SOURCE MATERIAL: Begin
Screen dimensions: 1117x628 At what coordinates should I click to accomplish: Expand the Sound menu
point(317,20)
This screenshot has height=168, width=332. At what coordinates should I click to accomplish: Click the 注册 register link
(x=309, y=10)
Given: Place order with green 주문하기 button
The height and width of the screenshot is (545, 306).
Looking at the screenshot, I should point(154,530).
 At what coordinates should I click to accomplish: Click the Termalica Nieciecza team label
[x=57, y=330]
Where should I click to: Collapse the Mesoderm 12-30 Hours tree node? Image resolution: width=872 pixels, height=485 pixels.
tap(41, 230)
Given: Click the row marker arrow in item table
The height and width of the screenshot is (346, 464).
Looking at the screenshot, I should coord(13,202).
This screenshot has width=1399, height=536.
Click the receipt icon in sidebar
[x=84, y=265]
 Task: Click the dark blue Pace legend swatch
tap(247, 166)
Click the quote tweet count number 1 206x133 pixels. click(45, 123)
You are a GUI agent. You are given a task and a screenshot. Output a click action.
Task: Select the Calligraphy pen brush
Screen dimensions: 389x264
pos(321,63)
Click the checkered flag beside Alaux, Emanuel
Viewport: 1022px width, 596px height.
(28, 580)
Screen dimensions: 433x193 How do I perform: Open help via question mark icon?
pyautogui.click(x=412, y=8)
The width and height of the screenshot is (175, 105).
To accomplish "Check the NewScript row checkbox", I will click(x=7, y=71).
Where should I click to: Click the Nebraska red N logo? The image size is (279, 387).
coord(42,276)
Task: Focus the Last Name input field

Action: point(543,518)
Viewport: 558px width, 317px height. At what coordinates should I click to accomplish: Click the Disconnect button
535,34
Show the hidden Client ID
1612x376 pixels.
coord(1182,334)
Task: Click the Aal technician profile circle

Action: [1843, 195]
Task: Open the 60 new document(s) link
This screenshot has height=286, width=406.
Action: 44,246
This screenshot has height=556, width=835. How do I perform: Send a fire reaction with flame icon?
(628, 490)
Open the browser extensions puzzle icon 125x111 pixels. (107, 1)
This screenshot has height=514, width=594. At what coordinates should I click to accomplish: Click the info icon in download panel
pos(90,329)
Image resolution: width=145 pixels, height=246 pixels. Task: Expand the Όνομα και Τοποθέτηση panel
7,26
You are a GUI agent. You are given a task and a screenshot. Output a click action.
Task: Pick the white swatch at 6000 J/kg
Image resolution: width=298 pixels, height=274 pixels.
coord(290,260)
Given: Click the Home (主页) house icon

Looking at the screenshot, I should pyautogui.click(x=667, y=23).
SOURCE MATERIAL: End
(PROBLEM REQUIREMENTS): Repeat every record exactly, so that nothing is lost or altered.

(WRITTEN RESPONSE):
Screen dimensions: 1117x628 At what coordinates should I click to accomplish: Expand the Sound menu
point(317,20)
This screenshot has height=168, width=332. At what coordinates should I click to accomplish: Click the 注册 register link
(x=309, y=10)
Given: Place order with green 주문하기 button
The height and width of the screenshot is (545, 306).
Looking at the screenshot, I should point(154,530).
 At what coordinates should I click to accomplish: Click the Termalica Nieciecza team label
[x=57, y=330]
Where should I click to: Collapse the Mesoderm 12-30 Hours tree node? Image resolution: width=872 pixels, height=485 pixels.
tap(41, 230)
Given: Click the row marker arrow in item table
The height and width of the screenshot is (346, 464).
Looking at the screenshot, I should coord(13,202).
This screenshot has width=1399, height=536.
Click the receipt icon in sidebar
[x=84, y=265]
 Task: Click the dark blue Pace legend swatch
tap(247, 166)
Click the quote tweet count number 1 206x133 pixels. click(45, 123)
You are a GUI agent. You are given a task and a screenshot. Output a click action.
Task: Select the Calligraphy pen brush
Screen dimensions: 389x264
pos(321,63)
Click the checkered flag beside Alaux, Emanuel
Viewport: 1022px width, 596px height.
(28, 580)
Screen dimensions: 433x193 How do I perform: Open help via question mark icon?
pyautogui.click(x=412, y=8)
The width and height of the screenshot is (175, 105).
To accomplish "Check the NewScript row checkbox", I will click(x=7, y=71).
Where should I click to: Click the Nebraska red N logo? The image size is (279, 387).
coord(42,276)
Task: Focus the Last Name input field

Action: point(543,518)
Viewport: 558px width, 317px height. At what coordinates should I click to accomplish: Click the Disconnect button
535,34
Show the hidden Client ID
1612x376 pixels.
coord(1182,334)
Task: Click the Aal technician profile circle

Action: [1843, 195]
Task: Open the 60 new document(s) link
This screenshot has height=286, width=406.
Action: 44,246
This screenshot has height=556, width=835. How do I perform: Send a fire reaction with flame icon?
(628, 490)
Open the browser extensions puzzle icon 125x111 pixels. (107, 1)
This screenshot has height=514, width=594. At what coordinates should I click to accomplish: Click the info icon in download panel
pos(90,329)
Image resolution: width=145 pixels, height=246 pixels. Task: Expand the Όνομα και Τοποθέτηση panel
7,26
You are a GUI agent. You are given a task and a screenshot. Output a click action.
Task: Pick the white swatch at 6000 J/kg
Image resolution: width=298 pixels, height=274 pixels.
coord(290,260)
Given: Click the Home (主页) house icon

Looking at the screenshot, I should pyautogui.click(x=667, y=23).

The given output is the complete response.